In contrast, Zabow’s new process, called REFLEX (REflow-driven FLExible Xfer), enables “accurately positioned, ultraconformal printing over a wide array of surfaces, including those too topographically challenging to be patterned by existing methods,” he writes in a paper on the process.

The REFLEX process uses a simple combination of caramelized table sugar (sucrose) and corn syrup, which is obtained after heating with water. The corn syrup prevents crystallization, which can produce inhomogeneous surfaces.

Once the mixture is cooled, the resulting solid can be melted or redissolved in water for pouring over micropatterns or structures that are to be transferred. Any remaining water is then removed via evaporative heating.

After all water is removed, the sugar mixture hardens and can be released with the pattern embedded, sometimes by dissolving an underlying sacrificial layer. The pattern can then be redeposited on another surface by reflowing the sugar mixture, with the high reflow viscosity of the resulting fluid helping maintain the relative positions of structures during transfer.

Advantages of the REFLEX process include

  • Maintaining long-range order while deforming locally
  • Near room-temperature and tailorable glass transition temperatures
  • Full dissolution in water, eliminating the need for harsh solvents
  • Accurate positioning, with micrometer-level precision
  • Eliminating resistance to both bending and stretching
  • Selective release with widely available photoresists or other acetone soluble materials
  • Printing over potentially unlimited surface curvatures or features with extreme sharpness
  • Applicability to a wide range of materials, including metal, plastic, paper, glass, polystyrene, semiconductor, elastomer, hydrogel, and multiple biological surfaces

In his paper, Zabow used the REFLEX process to make a variety of structures, including an array of microfabricated disks, which double as reference markers, that were transferred onto a surface with recessed holes. The entire surface was patterned, including down vertical sidewalls and over edges with nanoscale radii of curvature, for both rigid and flexible microstructures.

He also printed onto the sharp point of a pin and wrote the acronym “NIST” in microscale gold lettering onto a single strand of human hair. Plus, he successfully transferred magnetic disks, 1 micrometer in diameter, onto a floss fiber of a milkweed seed. The fiber reacted in the presence of a magnet, proving successful transfer.

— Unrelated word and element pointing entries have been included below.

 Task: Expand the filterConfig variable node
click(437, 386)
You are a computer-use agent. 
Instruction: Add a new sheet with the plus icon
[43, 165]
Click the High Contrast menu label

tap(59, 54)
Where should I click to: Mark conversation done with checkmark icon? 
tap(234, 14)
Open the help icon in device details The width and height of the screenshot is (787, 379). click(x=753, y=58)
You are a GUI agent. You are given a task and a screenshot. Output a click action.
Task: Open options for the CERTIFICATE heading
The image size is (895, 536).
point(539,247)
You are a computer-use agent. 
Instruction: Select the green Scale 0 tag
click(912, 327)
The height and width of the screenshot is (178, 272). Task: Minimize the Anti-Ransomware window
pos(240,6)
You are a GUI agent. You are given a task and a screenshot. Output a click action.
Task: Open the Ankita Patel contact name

Zabow has filed a patent application for the new process. Future research will look at testing different sugars as well as other possible materials for encasing/transferring the micromagnetic dots and other structures. A better understanding of the process, its opportunities, and limitations is needed to fully take advantage of REFLEX and scale it up for manufacturing.

Because the REFLEX process is so inexpensive and simple, Zabow hopes many other researchers in different fields will also adopt the technology and explore what might really be possible.

Achieving peak efficiency: Improving the REFLEX process

As a new process, REFLEX may require some adjustments to achieve peak efficiency. For example, to ensure optimum spreading over a surface and to avoid dewetting of the heated mixture, it may be necessary to pretreat the surface, apply gentle pressure, or use transfer layers a few millimeters thick. Additionally, directional heating can help avoid trapping air pockets, which prevent complete pattern transfer. To accommodate locally varying surface chemistries, targeted surface pretreatments or heating profiles may offer further control.

If the transfers are not immediately redeposited on the substrates, shrinkage may occur from evaporation, distorting the transfers. Desiccator storage is one possible solution to avoid this distortion. It maintains the transfer in a stable glass state, which thus allows the submicrometer pattern to be accurately preserved for months.

“It’s really almost silly that you can transfer print onto surfaces with microscale precision using something as commonplace as a piece of candy, don’t you think?” he adds in an email.

The paper, published in Science, is “Reflow transfer for conformal three-dimensional microprinting” (DOI: 10.1126/science.add7023).